La Cour suprême se penchera sur la couleur de la margarine
Mots clés : couleur, margarine
La Cour suprême du Canada a décidé hier de maintenir ouvert le débat sur la couleur de la margarine, lequel dure depuis une quinzaine d'années déjà.
Unilever, qui fabrique les produits de marque Becel et Fleischmann's, soutient qu'en vertu d'accords internationaux et interprovinciaux sur le commerce, le Québec n'a pas la compétence pour adopter des règlements visant à protéger l'industrie laitière.
La firme anglo-néerlandaise avance en outre que le fameux règlement contrevient à l'Accord de libre-échange nord-américain, aux règles de l'Organisation mondiale du commerce et aux accords sur le commerce intérieur.
Unilever va même jusqu'à affirmer que le règlement constitue une entrave à la liberté d'expression en ce qui a trait à la conception industrielle et commerciale des produits.

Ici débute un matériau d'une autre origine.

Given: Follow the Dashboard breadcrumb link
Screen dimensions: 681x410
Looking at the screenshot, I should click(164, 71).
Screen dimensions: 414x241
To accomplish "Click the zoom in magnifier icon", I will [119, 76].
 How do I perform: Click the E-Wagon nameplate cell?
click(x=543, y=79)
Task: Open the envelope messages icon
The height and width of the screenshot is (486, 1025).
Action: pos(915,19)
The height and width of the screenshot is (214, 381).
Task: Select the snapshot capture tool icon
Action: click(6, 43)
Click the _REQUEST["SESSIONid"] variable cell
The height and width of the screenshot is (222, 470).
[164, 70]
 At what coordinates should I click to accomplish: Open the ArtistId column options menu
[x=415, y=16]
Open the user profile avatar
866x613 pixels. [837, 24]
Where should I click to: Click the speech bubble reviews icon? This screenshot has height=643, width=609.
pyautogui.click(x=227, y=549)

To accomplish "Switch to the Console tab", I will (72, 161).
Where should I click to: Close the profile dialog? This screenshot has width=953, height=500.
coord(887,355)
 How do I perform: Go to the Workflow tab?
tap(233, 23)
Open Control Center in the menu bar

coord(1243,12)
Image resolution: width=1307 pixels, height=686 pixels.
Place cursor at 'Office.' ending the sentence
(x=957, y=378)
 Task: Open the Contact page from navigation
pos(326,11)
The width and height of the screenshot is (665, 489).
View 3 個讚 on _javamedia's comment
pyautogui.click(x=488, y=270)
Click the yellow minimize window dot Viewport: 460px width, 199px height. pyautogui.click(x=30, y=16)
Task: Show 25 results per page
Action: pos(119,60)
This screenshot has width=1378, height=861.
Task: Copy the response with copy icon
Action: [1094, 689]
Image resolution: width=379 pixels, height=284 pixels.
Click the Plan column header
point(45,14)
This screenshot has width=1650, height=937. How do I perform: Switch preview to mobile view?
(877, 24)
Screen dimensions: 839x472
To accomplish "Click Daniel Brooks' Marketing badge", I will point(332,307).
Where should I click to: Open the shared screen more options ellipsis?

Mais deux tribunaux, la Cour supérieure (1999) et la Cour d'appel du Québec (2003), ont déjà débouté le fabricant. Les deux fois, les magistrats ont conclu que le règlement en cause, adopté en 1987 par le gouvernement libéral de Robert Bourassa, était valide.
À l'époque, Québec avait expliqué que le règlement visait à éviter la confusion chez les consommateurs. Mais en fait, l'objectif est surtout de protéger l'industrie laitière. Selon les producteurs de lait, 600 fermes seraient touchées et 3000 emplois, menacés si la margarine devenait jaune.
Le Québec est la seule province qui interdit la coloration de la margarine. Unilever prétend que le règlement fait baisser ses ventes de margarine au Québec.